Tunisian singer-songwriter and musician Emel Mathlouthi aka EMEL.

Photo by Amber Grey.

EMEL begins her new album MRA (Arabic for woman) with an assertion and a promise: “It’s the voice that is growing inside you and me / It’s the new way you draw on the day you are free / It’s the fire that is burning inside you and me / It’s the soul that is born on the dawn you are free.”

The first track, “Massive Will,” opens MRA with a battle chant, cinematic and all-encompassing; EMEL doesn’t give us time to warm up. She demands we listen now, to this album made only by women and queer collaborators, to this journey exploring what it means to seek freedom collectively, across continents, languages, and genres.

“Even though I've been living in three countries, I feel like there are so many ways — especially for women of color — of not being free,” EMEL says in a phone call with OkayAfrica. She is running between appointments in Paris where she is promoting MRA, but sits down in a quiet spot and reflects on the motivations behind the project.
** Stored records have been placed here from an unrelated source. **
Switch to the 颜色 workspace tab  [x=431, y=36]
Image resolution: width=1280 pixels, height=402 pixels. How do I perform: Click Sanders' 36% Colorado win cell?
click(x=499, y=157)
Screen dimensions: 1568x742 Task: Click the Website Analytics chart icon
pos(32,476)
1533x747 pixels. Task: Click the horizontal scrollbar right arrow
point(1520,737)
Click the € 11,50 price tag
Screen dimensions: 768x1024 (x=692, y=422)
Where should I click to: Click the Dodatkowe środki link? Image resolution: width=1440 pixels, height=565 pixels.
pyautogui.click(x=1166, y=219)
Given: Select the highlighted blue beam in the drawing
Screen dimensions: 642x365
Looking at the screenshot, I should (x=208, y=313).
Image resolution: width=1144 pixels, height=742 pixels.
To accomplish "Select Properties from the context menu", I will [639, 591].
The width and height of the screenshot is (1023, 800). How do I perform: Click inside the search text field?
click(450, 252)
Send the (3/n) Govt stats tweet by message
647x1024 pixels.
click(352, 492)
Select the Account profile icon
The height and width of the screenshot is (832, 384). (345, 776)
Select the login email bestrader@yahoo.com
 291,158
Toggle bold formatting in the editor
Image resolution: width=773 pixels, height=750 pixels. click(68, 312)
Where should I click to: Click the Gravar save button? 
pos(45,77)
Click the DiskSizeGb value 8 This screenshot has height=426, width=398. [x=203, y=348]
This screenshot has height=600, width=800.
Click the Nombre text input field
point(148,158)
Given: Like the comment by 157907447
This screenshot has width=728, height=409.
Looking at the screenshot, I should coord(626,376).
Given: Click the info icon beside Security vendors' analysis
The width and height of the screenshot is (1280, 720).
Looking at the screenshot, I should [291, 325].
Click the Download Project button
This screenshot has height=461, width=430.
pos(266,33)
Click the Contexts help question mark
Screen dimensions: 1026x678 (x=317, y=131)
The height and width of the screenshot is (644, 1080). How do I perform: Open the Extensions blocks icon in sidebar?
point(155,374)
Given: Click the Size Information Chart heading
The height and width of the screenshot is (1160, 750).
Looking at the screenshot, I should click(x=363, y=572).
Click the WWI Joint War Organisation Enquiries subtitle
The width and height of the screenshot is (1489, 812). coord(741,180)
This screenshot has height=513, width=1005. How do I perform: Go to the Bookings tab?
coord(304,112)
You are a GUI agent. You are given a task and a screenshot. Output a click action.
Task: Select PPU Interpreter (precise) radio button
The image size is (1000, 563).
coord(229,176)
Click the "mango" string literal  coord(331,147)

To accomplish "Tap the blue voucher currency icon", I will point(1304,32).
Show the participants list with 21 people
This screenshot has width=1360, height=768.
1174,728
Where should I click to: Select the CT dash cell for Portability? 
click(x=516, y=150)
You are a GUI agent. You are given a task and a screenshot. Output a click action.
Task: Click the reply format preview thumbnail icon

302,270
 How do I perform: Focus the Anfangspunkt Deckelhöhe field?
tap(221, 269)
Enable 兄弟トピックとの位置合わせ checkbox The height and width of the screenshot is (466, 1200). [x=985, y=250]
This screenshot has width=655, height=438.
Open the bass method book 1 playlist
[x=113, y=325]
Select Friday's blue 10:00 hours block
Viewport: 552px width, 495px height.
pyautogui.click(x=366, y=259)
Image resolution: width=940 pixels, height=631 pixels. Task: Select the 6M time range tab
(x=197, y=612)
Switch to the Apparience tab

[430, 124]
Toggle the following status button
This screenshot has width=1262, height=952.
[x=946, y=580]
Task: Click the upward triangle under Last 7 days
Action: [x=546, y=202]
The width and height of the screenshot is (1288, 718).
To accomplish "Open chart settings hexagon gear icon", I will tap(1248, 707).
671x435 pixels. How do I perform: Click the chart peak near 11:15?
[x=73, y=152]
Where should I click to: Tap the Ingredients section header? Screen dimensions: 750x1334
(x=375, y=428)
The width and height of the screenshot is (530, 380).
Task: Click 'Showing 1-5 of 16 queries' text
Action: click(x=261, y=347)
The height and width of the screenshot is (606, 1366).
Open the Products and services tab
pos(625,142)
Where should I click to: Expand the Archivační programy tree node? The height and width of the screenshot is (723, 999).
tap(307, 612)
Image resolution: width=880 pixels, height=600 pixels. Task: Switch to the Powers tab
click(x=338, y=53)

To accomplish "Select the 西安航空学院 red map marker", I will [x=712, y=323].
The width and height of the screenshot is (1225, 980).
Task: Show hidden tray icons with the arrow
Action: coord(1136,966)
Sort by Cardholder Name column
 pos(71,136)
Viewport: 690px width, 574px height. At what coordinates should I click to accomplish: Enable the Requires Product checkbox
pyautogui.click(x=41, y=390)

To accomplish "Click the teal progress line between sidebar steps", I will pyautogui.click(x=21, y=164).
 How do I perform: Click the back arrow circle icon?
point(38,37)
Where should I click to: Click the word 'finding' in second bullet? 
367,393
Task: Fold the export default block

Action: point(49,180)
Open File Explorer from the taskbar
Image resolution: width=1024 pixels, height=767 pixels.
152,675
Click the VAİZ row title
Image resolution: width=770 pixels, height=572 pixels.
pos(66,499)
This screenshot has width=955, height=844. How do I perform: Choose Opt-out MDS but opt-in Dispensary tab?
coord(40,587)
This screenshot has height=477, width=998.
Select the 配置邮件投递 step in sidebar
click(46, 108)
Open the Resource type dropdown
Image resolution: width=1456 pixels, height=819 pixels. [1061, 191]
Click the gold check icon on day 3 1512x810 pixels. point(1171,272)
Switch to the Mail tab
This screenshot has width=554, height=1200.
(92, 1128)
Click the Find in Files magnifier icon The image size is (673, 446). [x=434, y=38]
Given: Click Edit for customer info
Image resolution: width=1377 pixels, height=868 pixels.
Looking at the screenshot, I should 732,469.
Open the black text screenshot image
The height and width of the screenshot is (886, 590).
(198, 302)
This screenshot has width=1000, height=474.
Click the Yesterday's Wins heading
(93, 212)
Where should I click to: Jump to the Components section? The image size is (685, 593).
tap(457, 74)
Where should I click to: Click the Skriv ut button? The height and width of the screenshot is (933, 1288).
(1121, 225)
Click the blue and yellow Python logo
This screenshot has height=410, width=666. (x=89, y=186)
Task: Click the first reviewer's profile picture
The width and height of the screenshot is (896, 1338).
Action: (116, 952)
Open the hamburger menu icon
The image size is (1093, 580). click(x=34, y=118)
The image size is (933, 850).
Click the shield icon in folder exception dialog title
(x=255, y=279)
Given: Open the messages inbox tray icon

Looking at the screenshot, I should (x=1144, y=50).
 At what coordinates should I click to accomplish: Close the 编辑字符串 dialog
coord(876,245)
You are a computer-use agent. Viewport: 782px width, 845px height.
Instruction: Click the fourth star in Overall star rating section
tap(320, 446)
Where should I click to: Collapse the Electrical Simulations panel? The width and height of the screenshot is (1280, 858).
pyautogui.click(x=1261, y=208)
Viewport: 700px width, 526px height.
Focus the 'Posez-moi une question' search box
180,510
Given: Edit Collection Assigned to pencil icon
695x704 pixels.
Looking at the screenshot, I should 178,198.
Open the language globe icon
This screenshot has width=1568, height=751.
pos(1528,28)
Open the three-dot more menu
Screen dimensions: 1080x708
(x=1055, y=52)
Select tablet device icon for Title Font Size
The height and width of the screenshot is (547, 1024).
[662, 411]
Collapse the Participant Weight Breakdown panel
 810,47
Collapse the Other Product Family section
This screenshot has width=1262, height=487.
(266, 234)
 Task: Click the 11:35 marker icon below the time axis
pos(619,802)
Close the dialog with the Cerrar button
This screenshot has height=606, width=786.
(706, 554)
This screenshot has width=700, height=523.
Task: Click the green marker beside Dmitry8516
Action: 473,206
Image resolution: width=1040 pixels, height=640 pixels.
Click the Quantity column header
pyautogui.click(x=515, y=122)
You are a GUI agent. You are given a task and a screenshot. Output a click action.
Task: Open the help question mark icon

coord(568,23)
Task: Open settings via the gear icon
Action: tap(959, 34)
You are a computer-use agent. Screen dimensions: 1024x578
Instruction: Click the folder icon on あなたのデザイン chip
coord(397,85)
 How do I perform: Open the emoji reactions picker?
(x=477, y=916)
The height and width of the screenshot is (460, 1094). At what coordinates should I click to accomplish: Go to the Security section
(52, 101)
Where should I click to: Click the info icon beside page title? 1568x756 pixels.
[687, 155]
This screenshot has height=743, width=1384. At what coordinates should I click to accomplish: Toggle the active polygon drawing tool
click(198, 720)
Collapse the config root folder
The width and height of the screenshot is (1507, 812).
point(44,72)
“Whether it’s the family prison, society’s prison, or in my specific case, being an Arab artist in the West, I feel like I'm always stripped of the many layers that make me who I am,” she shares. “I want to be free to define myself the way I want, to do the music I want, and to represent myself in a way that suits me, not the system or the way Western media perceives me.”

“My voice has no limits /
My voice knows no end /
My voice is my existence”

EMEL recounts her journey towards freedom and the different meanings the word has taken on across time. “The first step was to leave my parents house and become a musician. The second step was to leave the dictatorship in Tunisia,” she says. “But the struggle for freedom is still there because I'm still not free to perform in Tunisia, and there are always family rules and ways people expect you to be. As an Arab and African woman, there are so many ways society expects you to be something that you don’t want to.”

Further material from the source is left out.